Stability Control for a Centripetal Force Type-Magnetic Bearing-Rotor System Based on Golden Frequency Section Point

Abstract

Synchronous vibration and gyroscopic effect are the key factors affecting the global stability of flywheel batteries in the full speed region. The existing control methods generally treat them as two separate problems; however, they have something in common that can be exploited. In this article, a novel stability control method based on golden frequency section point is proposed for gyroscopic effect and synchronous vibration.
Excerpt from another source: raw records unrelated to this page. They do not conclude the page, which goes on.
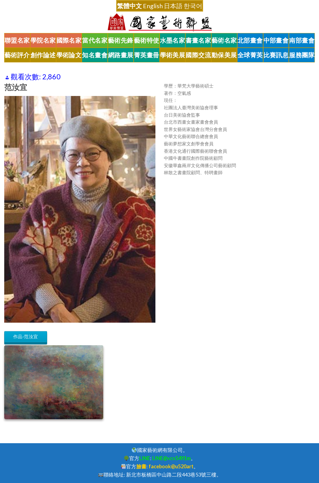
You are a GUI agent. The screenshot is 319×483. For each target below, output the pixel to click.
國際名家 (69, 40)
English (153, 6)
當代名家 (94, 40)
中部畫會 (276, 40)
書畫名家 (198, 40)
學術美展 (172, 55)
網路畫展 (120, 55)
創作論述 (43, 55)
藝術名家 (224, 40)
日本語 (173, 6)
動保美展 (224, 55)
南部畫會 (301, 40)
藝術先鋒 (120, 40)
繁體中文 (129, 6)
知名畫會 (94, 55)
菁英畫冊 (146, 55)
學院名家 (43, 40)
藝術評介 (17, 55)
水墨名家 (172, 40)
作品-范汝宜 (25, 336)
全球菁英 (250, 55)
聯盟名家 (17, 40)
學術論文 (69, 55)
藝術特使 (146, 40)
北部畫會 (250, 40)
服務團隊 (301, 55)
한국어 (193, 6)
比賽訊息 (276, 55)
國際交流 (198, 55)
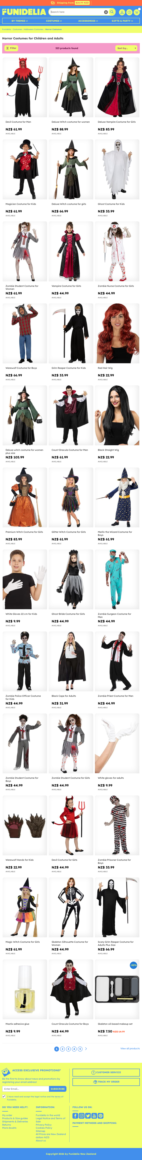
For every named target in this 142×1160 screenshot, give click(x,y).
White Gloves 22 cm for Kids (21, 613)
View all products (130, 1048)
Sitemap (40, 1131)
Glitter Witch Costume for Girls (69, 531)
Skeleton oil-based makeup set (115, 1024)
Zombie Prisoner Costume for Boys (114, 861)
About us (41, 1140)
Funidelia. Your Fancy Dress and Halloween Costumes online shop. (24, 12)
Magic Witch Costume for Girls (23, 941)
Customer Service (106, 1073)
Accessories (86, 21)
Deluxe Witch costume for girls (69, 203)
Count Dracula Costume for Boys (70, 1024)
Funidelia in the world (48, 1115)
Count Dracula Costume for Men (70, 449)
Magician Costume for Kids (21, 203)
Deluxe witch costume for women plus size (24, 451)
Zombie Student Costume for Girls (71, 777)
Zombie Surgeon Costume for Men (114, 615)
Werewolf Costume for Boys (21, 367)
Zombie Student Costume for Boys (22, 779)
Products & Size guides (15, 1118)
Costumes (52, 21)
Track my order (106, 1082)
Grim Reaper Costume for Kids (69, 367)
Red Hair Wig (105, 367)
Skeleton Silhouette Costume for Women (70, 943)
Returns (6, 1124)
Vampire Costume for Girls (66, 285)
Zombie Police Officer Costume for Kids (23, 697)
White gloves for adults (111, 777)
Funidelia (6, 29)
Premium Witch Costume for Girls (24, 531)
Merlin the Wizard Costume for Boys (115, 533)
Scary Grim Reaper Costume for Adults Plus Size (115, 943)
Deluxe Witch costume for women (71, 121)
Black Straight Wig (108, 449)
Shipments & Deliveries (15, 1121)
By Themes (18, 21)
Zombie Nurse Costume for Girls (116, 285)
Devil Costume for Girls (64, 859)
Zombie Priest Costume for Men (115, 695)
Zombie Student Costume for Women (22, 287)
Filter (13, 48)
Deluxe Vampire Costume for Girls (117, 121)
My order (7, 1115)
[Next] (86, 1049)
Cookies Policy (44, 1127)
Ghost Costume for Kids (111, 203)
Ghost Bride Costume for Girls (68, 613)
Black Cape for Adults (64, 695)
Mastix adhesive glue (17, 1024)
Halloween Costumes (33, 29)
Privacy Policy (43, 1124)
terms (58, 1096)
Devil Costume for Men (18, 121)
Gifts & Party (121, 21)
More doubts (9, 1127)
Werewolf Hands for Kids (20, 859)
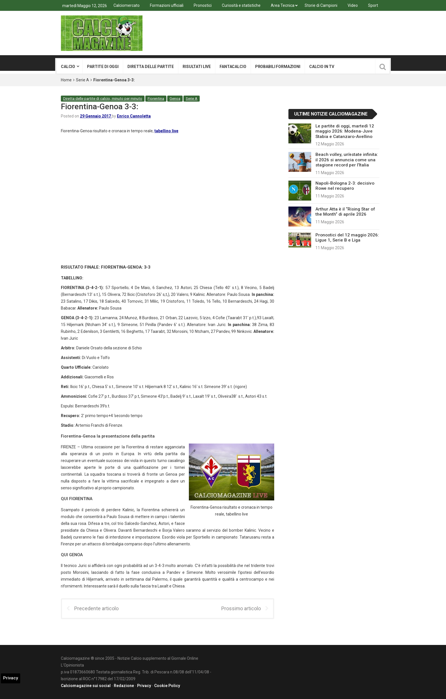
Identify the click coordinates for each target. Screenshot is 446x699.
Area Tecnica (282, 5)
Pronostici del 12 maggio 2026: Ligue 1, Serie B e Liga (347, 237)
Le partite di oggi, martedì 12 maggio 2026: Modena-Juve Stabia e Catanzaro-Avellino (344, 131)
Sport (373, 5)
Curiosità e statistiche (241, 5)
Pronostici (203, 5)
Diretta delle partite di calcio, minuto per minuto (102, 98)
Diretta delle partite (150, 66)
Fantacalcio (233, 66)
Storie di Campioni (321, 5)
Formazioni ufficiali (166, 5)
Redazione (124, 685)
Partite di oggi (103, 66)
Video (353, 5)
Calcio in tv (321, 66)
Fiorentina (156, 98)
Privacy (144, 685)
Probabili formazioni (277, 66)
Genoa (175, 98)
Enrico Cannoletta (134, 116)
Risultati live (197, 66)
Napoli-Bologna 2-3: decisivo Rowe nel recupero (344, 186)
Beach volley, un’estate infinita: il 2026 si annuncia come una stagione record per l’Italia (346, 160)
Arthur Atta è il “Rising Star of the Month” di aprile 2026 (345, 212)
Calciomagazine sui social (86, 685)
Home (66, 80)
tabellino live (166, 131)
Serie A (82, 80)
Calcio (68, 66)
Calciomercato (126, 5)
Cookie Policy (167, 685)
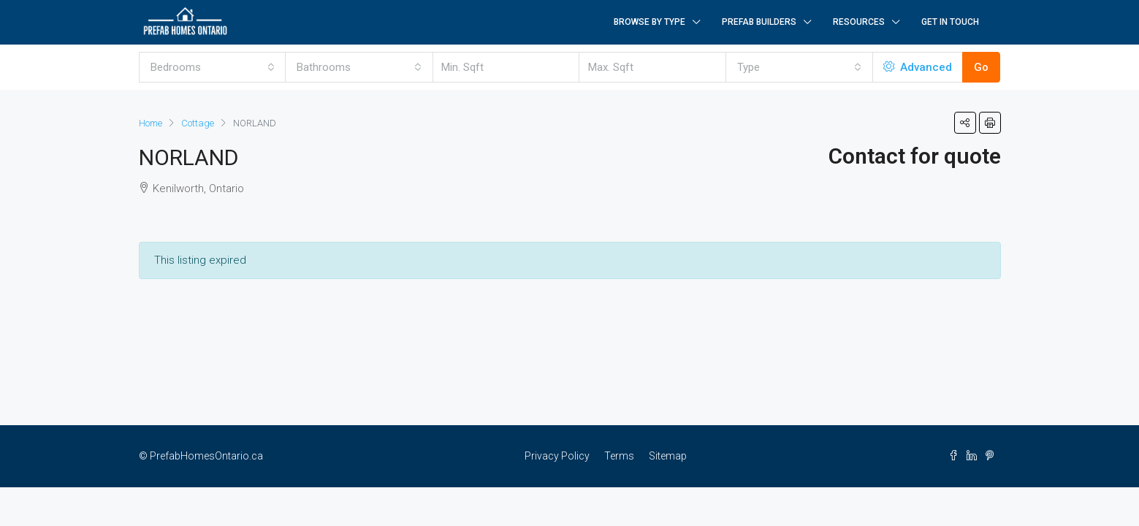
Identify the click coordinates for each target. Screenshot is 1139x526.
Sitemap (668, 456)
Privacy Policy (557, 456)
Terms (619, 456)
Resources (859, 22)
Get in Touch (950, 22)
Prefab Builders (759, 22)
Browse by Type (649, 22)
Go (981, 67)
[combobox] (213, 67)
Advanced (917, 67)
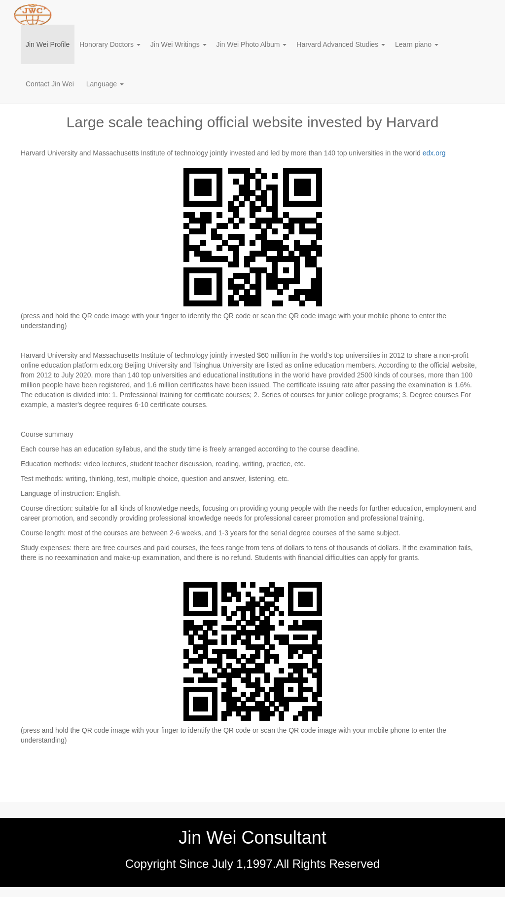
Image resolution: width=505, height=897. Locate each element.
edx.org (434, 153)
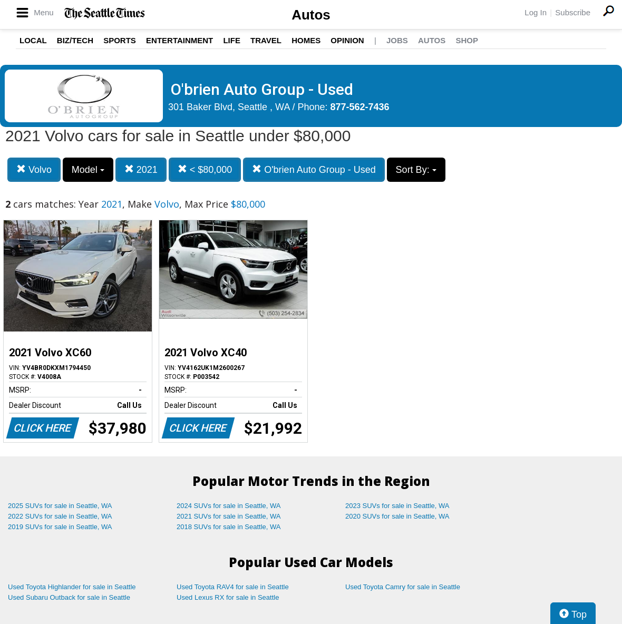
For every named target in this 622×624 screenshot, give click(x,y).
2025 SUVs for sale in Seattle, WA (60, 506)
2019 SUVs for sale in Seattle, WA (60, 527)
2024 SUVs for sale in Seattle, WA (229, 506)
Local (33, 40)
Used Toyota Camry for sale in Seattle (402, 587)
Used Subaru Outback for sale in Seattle (69, 597)
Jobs (397, 40)
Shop (466, 40)
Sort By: (416, 169)
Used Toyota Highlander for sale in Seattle (72, 587)
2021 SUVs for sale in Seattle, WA (229, 516)
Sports (119, 40)
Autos (311, 15)
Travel (265, 40)
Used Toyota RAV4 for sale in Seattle (233, 587)
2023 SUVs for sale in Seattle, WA (397, 506)
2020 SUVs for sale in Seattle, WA (397, 516)
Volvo (34, 169)
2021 (141, 169)
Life (231, 40)
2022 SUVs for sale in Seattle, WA (60, 516)
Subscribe (572, 12)
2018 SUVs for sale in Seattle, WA (229, 527)
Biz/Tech (75, 40)
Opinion (347, 40)
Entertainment (179, 40)
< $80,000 (205, 169)
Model (88, 169)
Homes (305, 40)
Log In (535, 12)
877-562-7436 (360, 107)
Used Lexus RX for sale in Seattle (228, 597)
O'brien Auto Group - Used (314, 169)
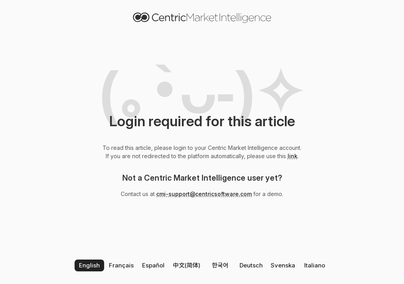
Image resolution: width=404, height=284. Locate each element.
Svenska (283, 265)
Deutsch (251, 265)
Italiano (314, 265)
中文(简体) (186, 265)
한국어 (220, 265)
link (292, 156)
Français (121, 265)
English (89, 265)
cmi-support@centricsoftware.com (204, 194)
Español (153, 265)
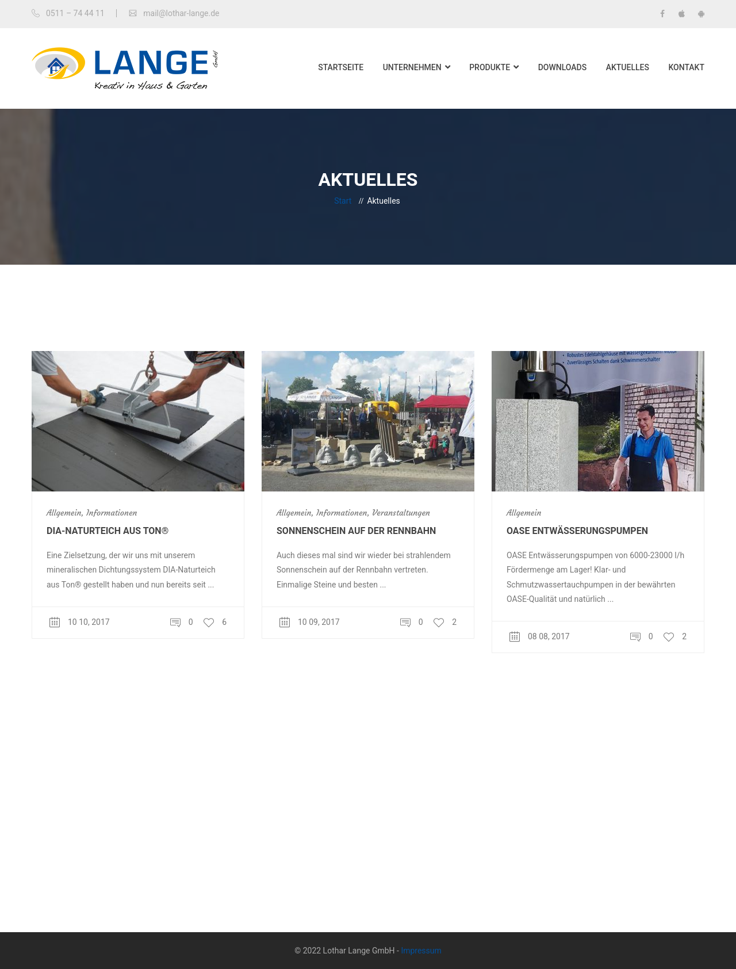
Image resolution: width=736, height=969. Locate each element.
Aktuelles (627, 67)
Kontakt (686, 67)
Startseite (340, 67)
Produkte (489, 67)
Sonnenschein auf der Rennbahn (356, 530)
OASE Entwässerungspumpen (577, 530)
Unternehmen (412, 67)
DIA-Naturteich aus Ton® (107, 530)
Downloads (562, 67)
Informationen (111, 513)
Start (342, 200)
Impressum (421, 950)
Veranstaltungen (401, 513)
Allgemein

The golden frequency section point is the bifurcation point of the nutation and precession of gyroscopic effect, and it is also the switching point of the control method with synchronous vibration at low and high speed. A case study of the centripetal force magnetic bearing-rotor (CFT-MB-R) system is taken as an example to verify it. First, the dynamic model of magnetic bearing rotor system is established. Then, the golden frequency section point is designed, and on this basis, the stability in the low-speed region and the high speed region are analyzed, respectively. Finally, simulations show that the vibration amplitude is reduced by nearly 50% at low speed and 66.6% at high speed. Moreover, the vehicle condition simulation results show the robustness of the system can also be improved. The experimental results further indicate that the method is an effective in suppressing the synchronous vibration and gyroscopic effect of the rotor system, and the stability and even robustness of the system can be greatly improved.